Zurzeit bringt die Stadt Drolshagen bringt mehr als 240 Personen (ohne die ca. 120 Kriegsflüchtlinge aus der Ukraine) unter, die als Asylsuchende, Geduldete oder anerkannte Asylbewerber in Drolshagen aufhalten . Diese Menschen sind in zahlreichen von der Stadt Drolshagen angemieteten Wohnungen und Wohnhäusern, in den Gemeinschaftsunterkünften „Alte Schule“ und „ehemaliges Jugendhaus“ in Bleche sowie in den Wohncontaineranlagen „In der Wünne“ und auf dem Festplatz „Lohmühle“ in Drolshagen.

Die in der Stadt vorhandenen Gemeinschaftsunterkünfte sind, obwohl die Kapazitäten durch zwei zusätzlich installierte Wohncontaineranlagen auf dem Festplatz Lohmühle erhöht wurden, vollständig belegt. Gleiches gilt für die auf dem privaten Wohnungsmarkt angemieteten Wohnungen und Wohnhäuser.

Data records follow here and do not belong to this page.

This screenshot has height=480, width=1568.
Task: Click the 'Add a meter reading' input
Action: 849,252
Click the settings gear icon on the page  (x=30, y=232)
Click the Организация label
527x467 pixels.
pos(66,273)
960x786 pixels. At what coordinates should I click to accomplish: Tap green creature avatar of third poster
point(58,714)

„Die zunehmende Zuwanderung geflüchteter Personen verschiedenster Nationalitäten nach Deutschland führt zu erhöhten Zuweisungen an die Stadt Drolshagen. Seit Sommer liegen die Zuweisungen bei rund fünf bis sechs Personen pro Woche; von mindestens einer solchen Dimension ist auch für die kommenden Wochen und Monate auszugehen“, heißt es in der Sitzungsvorlage der Verwaltung.

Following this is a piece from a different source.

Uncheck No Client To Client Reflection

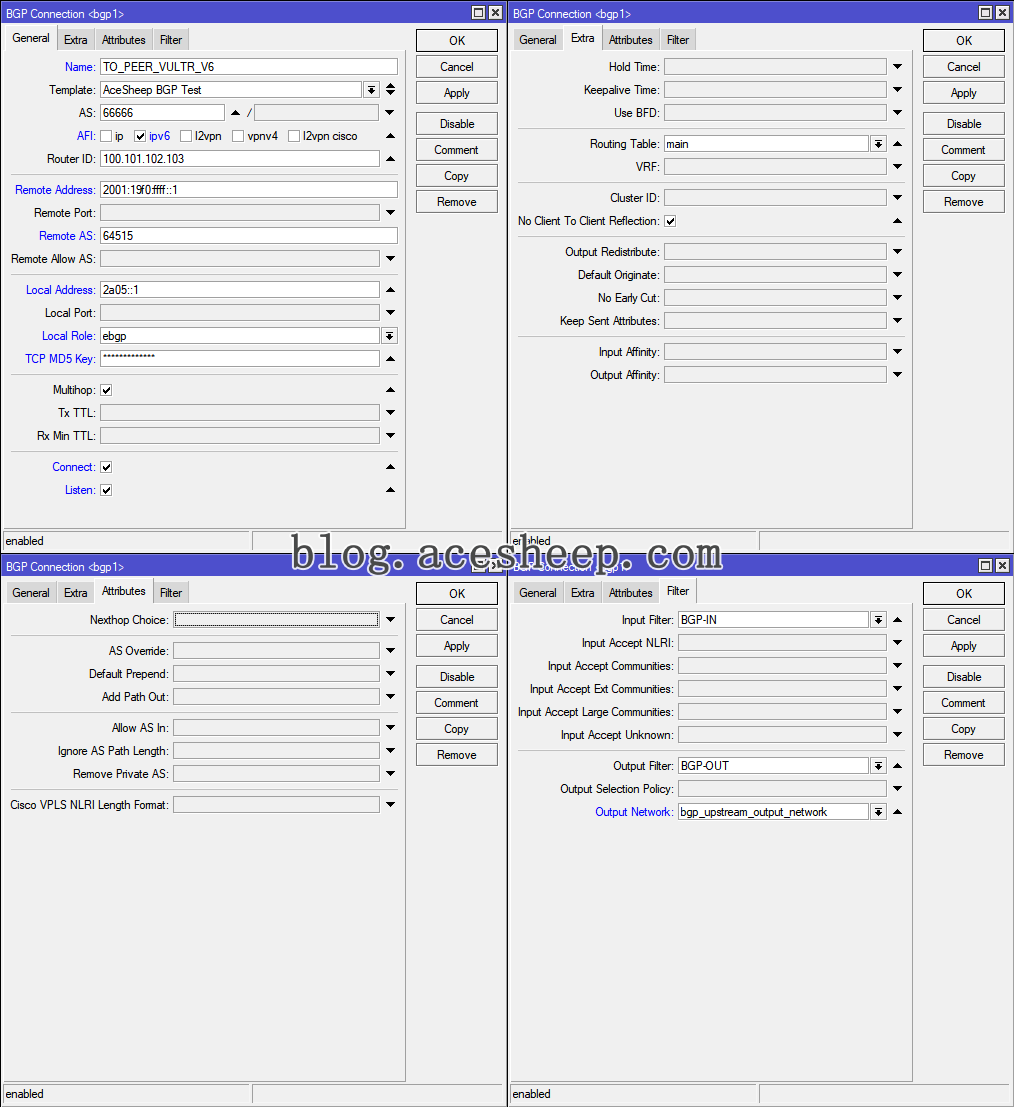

Das Übergangswohnheim „Wünne“ ist im Bau und wird voraussichtlich ab Dezember weitere 30 Plätze bieten. Doch auch das wird nicht reichen. Der im September vom Rat beschlossene Bau eines Übergangswohnheimes in Hützemert ist noch am Anfang der Planungsphase. Das Heim bringt keine kurzfristige Entlastung, sondern wird erst mittelfristig bezugsfertig sein.

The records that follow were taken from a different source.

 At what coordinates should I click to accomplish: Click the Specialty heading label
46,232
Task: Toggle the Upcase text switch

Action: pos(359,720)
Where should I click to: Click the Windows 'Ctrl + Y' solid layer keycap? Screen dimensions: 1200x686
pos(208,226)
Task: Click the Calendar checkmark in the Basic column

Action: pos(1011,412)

Weil der Bedarf besteht, „schnellstmöglich weitere Unterbringungskapazitäten in der Stadt Drolshagen zu errichten“, schlägt die Verwaltung vor, auf dem städtischen Grundstück an der Ecke Am Eiskeller/In der Wünne ein weiteres Übergangswohnheim für bis zu 40 Flüchtlinge zu bauen. Es soll als zweigeschossige Wohncontaineranlage auf Mietbasis aufgebaut werden und zunächst für zwei Jahren betrieben werden. Eine Verlängerung der Mietzeit um bis zu weitere drei Jahre ist möglich.